Most global law firms falling short on responsible business practices, study finds

Burges Salmon tops list of firms meeting client expectations on people, planet and governance, according to Lamp House Strategy

Majority of firms are not effectively communicating their responsible business activities to clients Shutterstock

Many of the world’s largest law firms are failing to properly demonstrate their responsible business commitments to clients, according to a study by Lamp House Strategy.

The inaugural Lamp House Strategy Responsible Business Annual Report showed that less than a quarter of firms (22%) publish a holistic responsible business report, with firms falling short in a wide-range of areas including diversity and sustainability.

For example, only one in five firms have stated targets for increasing their percentage of women partners, while more than a third of firms (39%) do not show any effort towards supporting individuals with disabilities or those with neurodivergence. 

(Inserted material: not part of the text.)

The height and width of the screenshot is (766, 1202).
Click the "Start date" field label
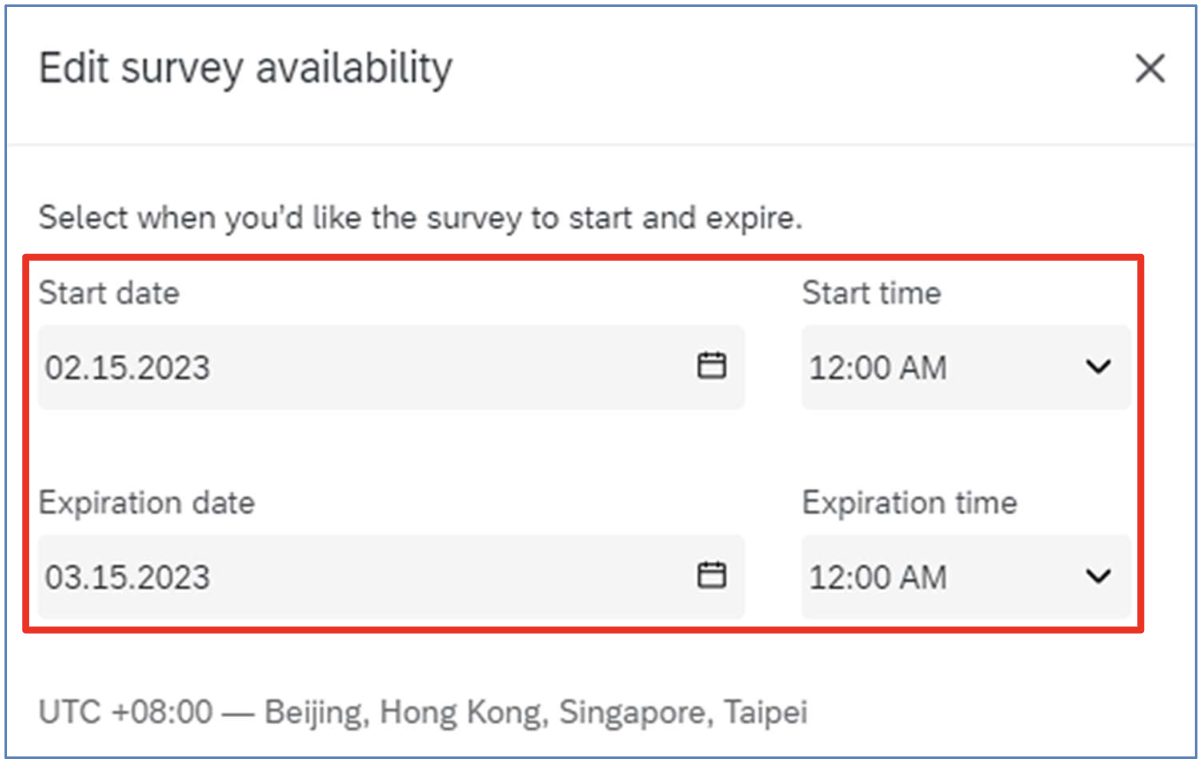(x=109, y=293)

When it comes to environmental, social and governance matters, nearly all firms (96%) fail to demonstrate how they review clients and new instructions from an ESG perspective, with only 32% of firms clearly applying ESG criteria to their supply chains. Meantime, only 26% of firms measure their Scope 1 and 2 carbon emissions and only slightly more than one in five (22%) have set a net zero target.

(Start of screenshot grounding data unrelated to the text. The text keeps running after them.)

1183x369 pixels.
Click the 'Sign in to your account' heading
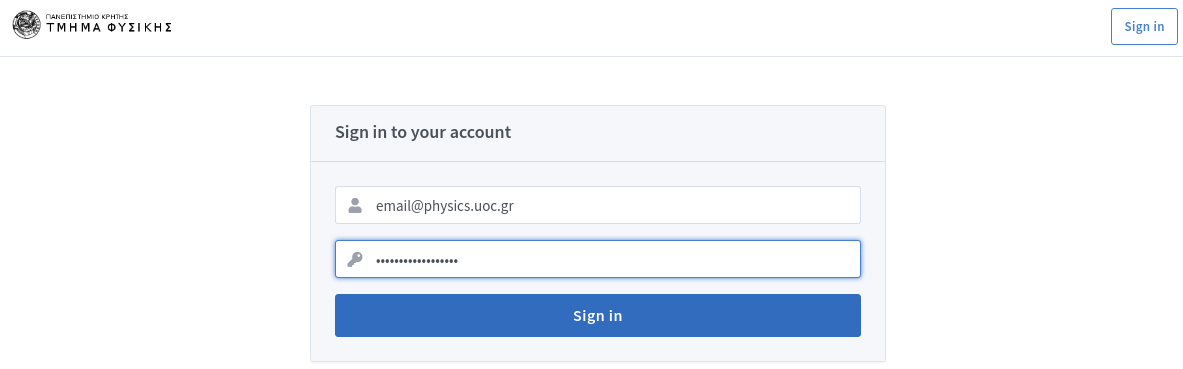click(422, 132)
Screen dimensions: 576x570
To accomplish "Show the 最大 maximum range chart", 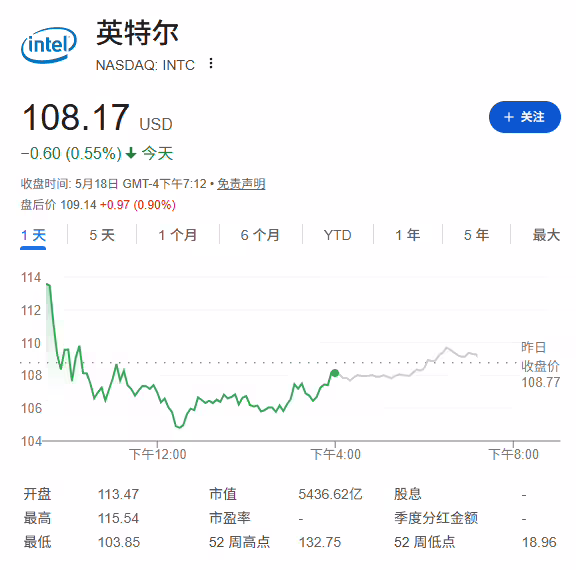I will click(x=547, y=235).
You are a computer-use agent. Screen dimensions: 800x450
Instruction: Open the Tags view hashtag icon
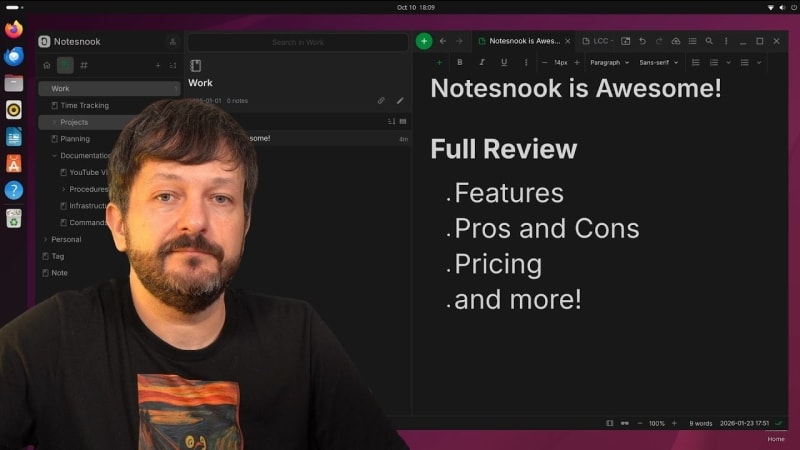coord(84,65)
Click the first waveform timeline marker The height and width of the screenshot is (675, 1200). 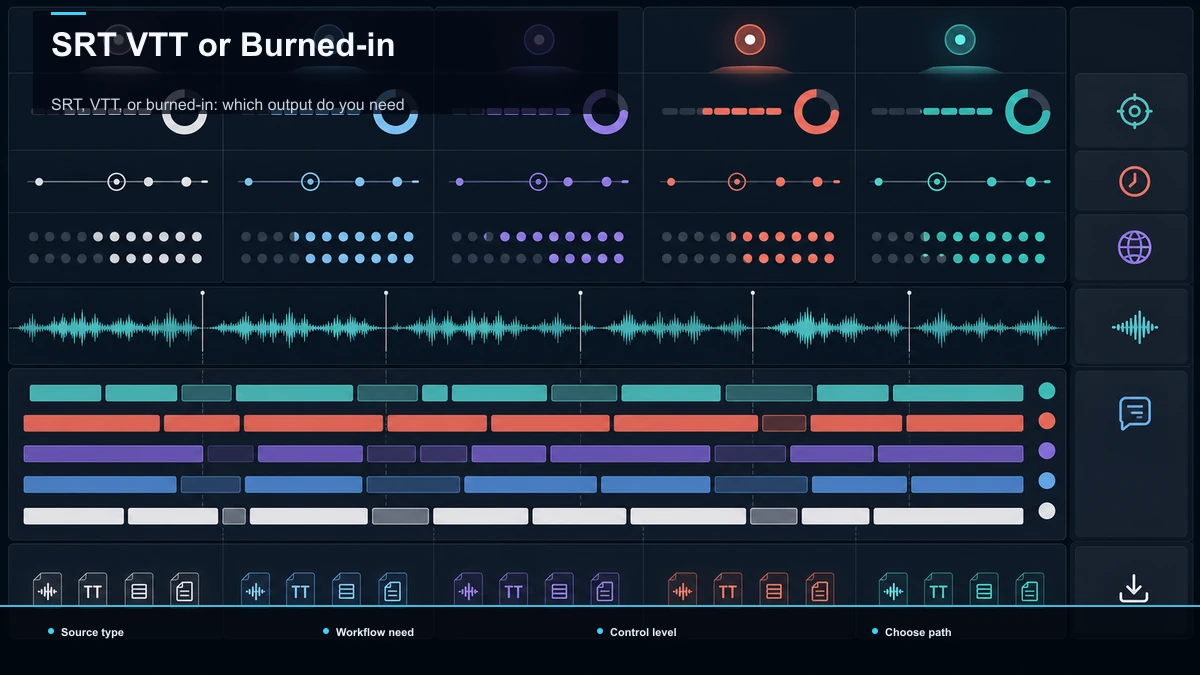point(202,293)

Lisa Hart Shepherd, CEO of Lamp House Strategy, said: “It is terrific to see all law firms doing something to demonstrate they are acting in a responsible way to their people, communities and the planet. Yet it is disappointing to see a general lack of transparency and commitment by way of measures, targets and reporting. Clients and talent want firms to step up in this area, and firms are simply not doing enough.”

The report assesses law firms on 238 different responsible business activities related to planet, people and governance. On average, firms have adopted just 38 different activities. 

The best performing firm was Burges Salmon, which Lamp House says demonstrated “a sophisticated and transparent approach across all three streams of people, planet and governance”. Other firms in the top 5% included Addleshaw Goddard, Baker McKenzie, DWF, Freshfields Bruckhaus Deringer, Linklaters and Slaughter and May.

Chris Seaton, senior partner at Burges Salmon, commented: “Authenticity in this area is key for our people and it is hugely important that it is not seen as a tick box exercise. This requires the strategy to be led and lived by those at the very top of the firm. Undoubtedly our performance as a responsible business is an important driver for why people want to stay at our firm and for the talent we recruit.”

US-based firms lagged their UK peers on communicating governance measures and their commitment to the planet. On average, Canadian firms are the least transparent about what they are doing in these areas.

Hart Shepherd added: “This is a lost opportunity. Failing to tell your responsible business story equates to a significant lost return on investment. Most people understand that this is a journey and that not everything will be perfect straight away. People just want to know that firms are taking their duty of care seriously and talking openly about efforts and progress is the best way to do that.”

The report was based on a review of all published information by 125 leading law firms, with the research conducted in July and August.